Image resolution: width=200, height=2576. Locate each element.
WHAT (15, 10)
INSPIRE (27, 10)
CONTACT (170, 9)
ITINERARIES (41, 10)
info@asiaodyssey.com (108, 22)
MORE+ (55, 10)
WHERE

---

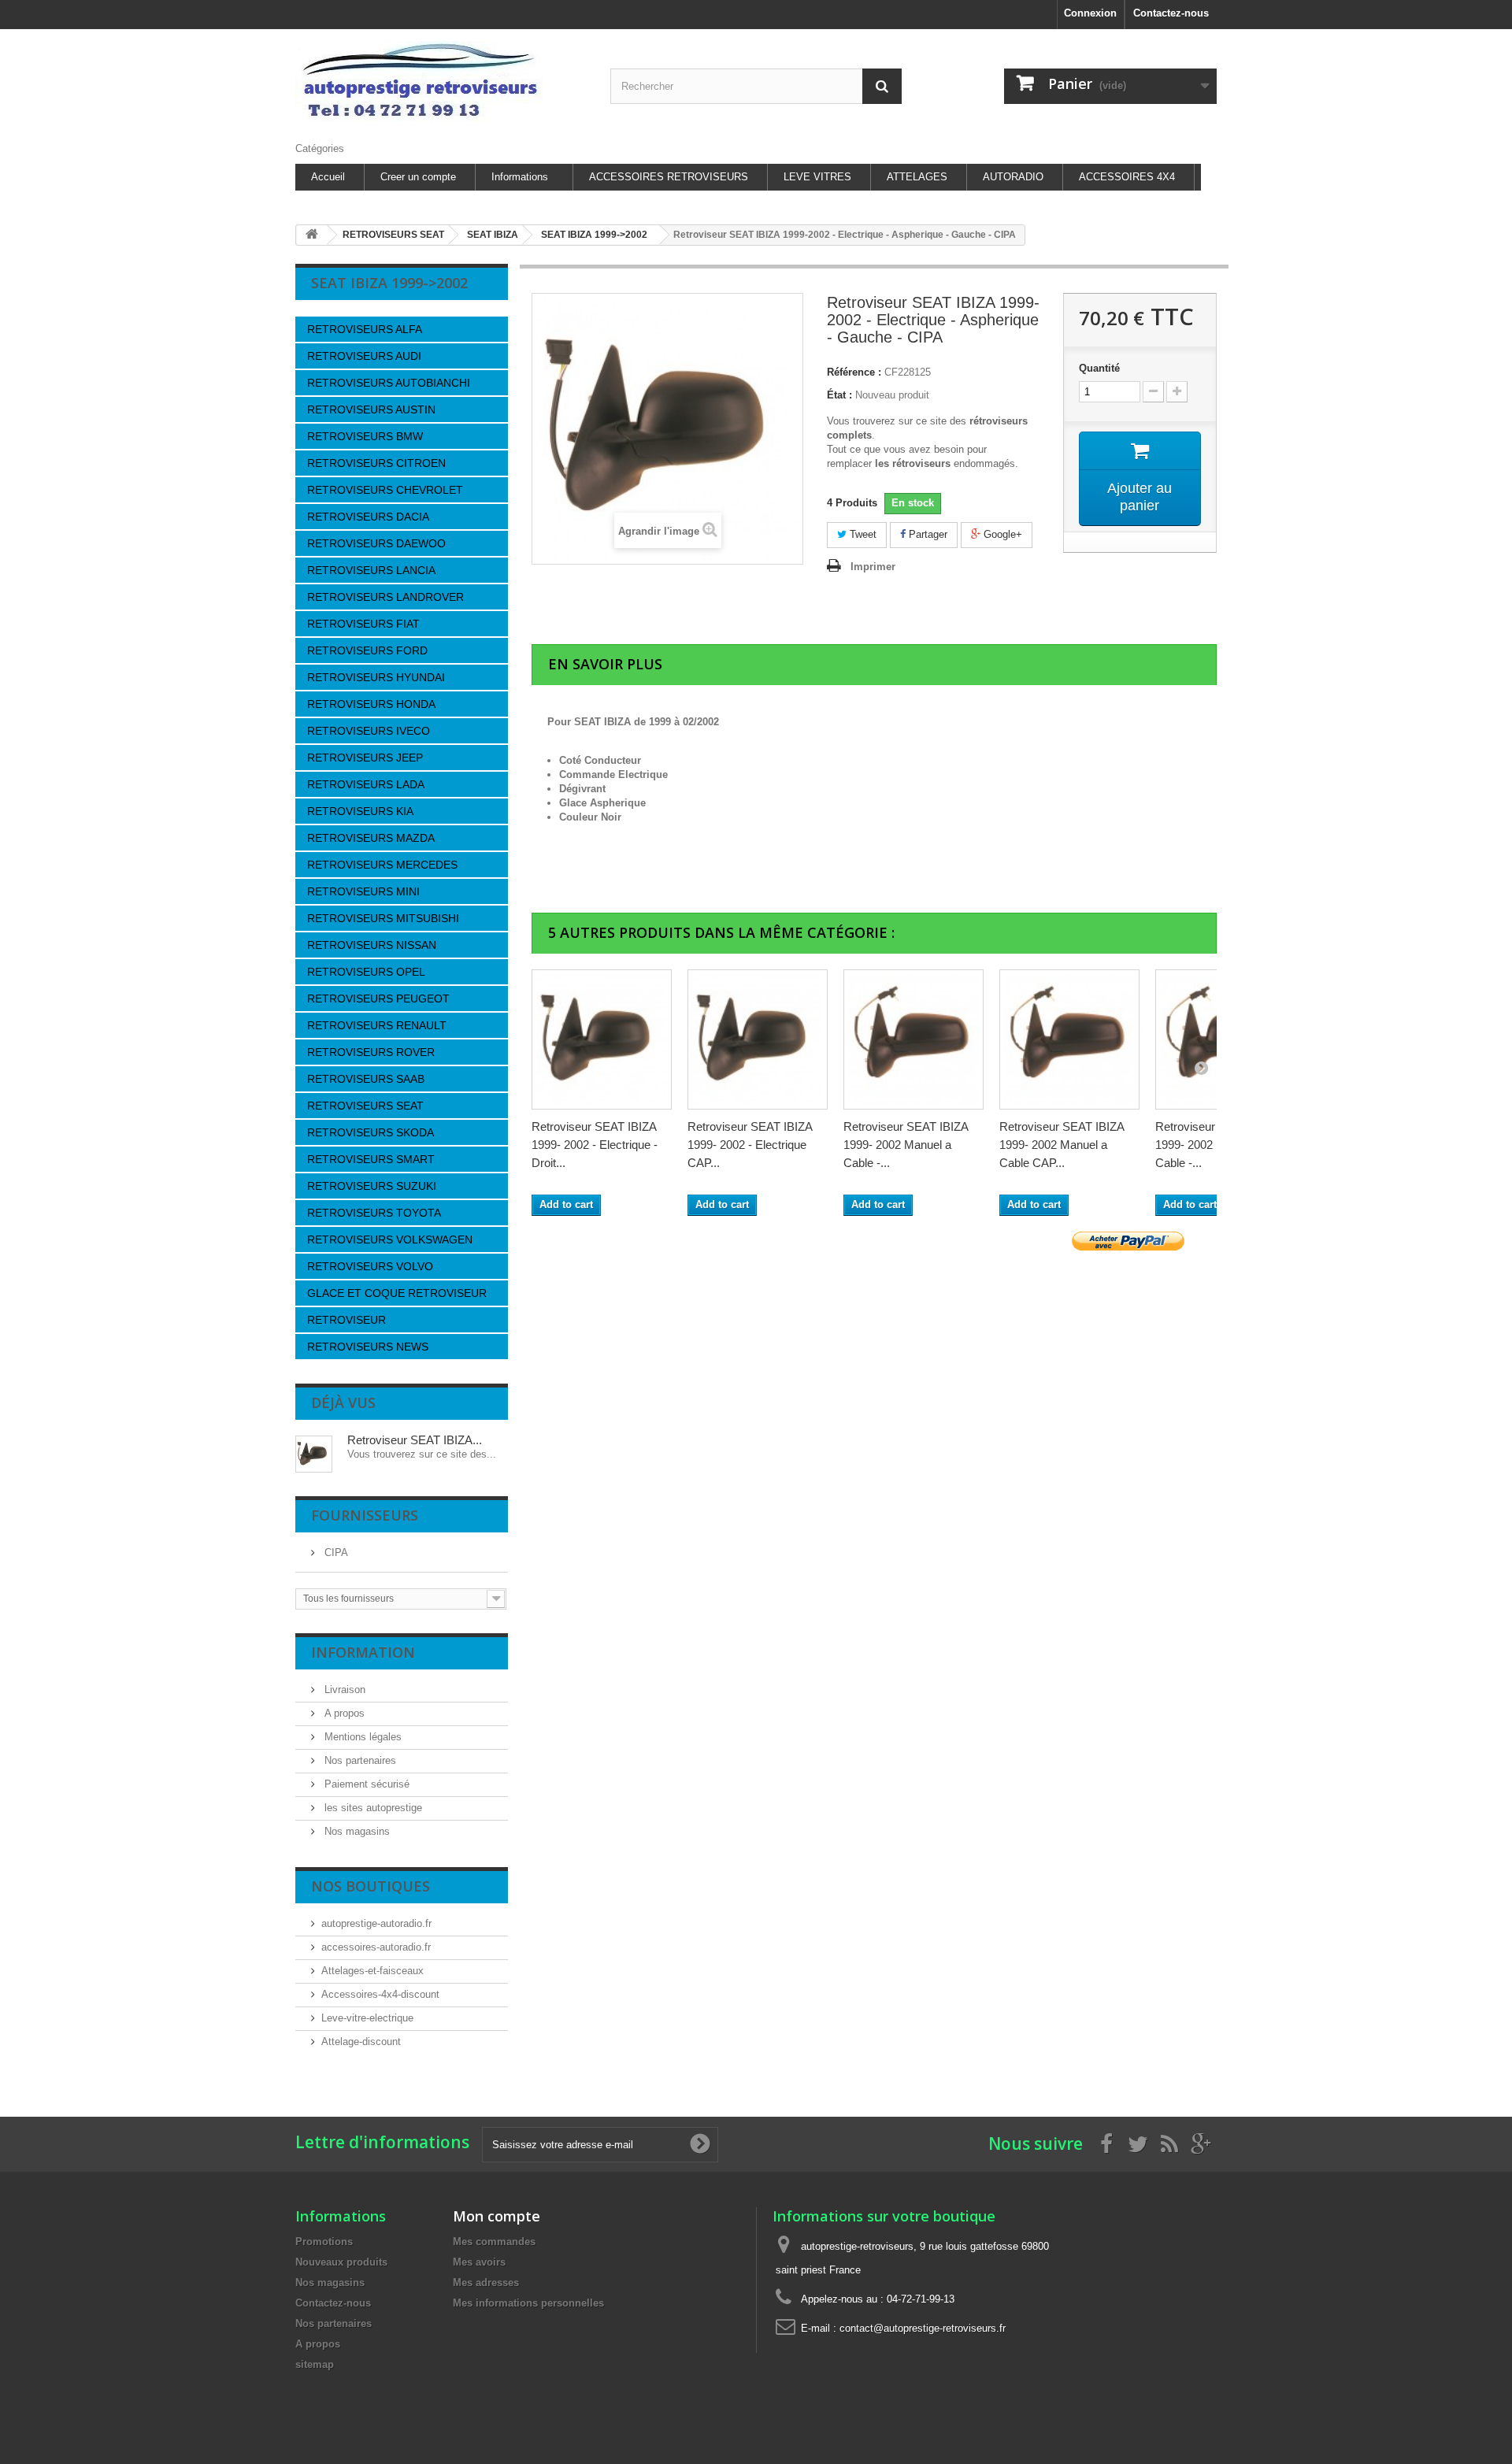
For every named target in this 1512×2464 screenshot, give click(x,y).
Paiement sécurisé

§ EXERCISE BRIEF:
Repeat, character for character, the lines of the material above from the line with "For every named" through the line with "Paiement sécurisé".

§ REPLY:
For every named target in this 1512×2464 screenshot, give click(x,y).
Paiement sécurisé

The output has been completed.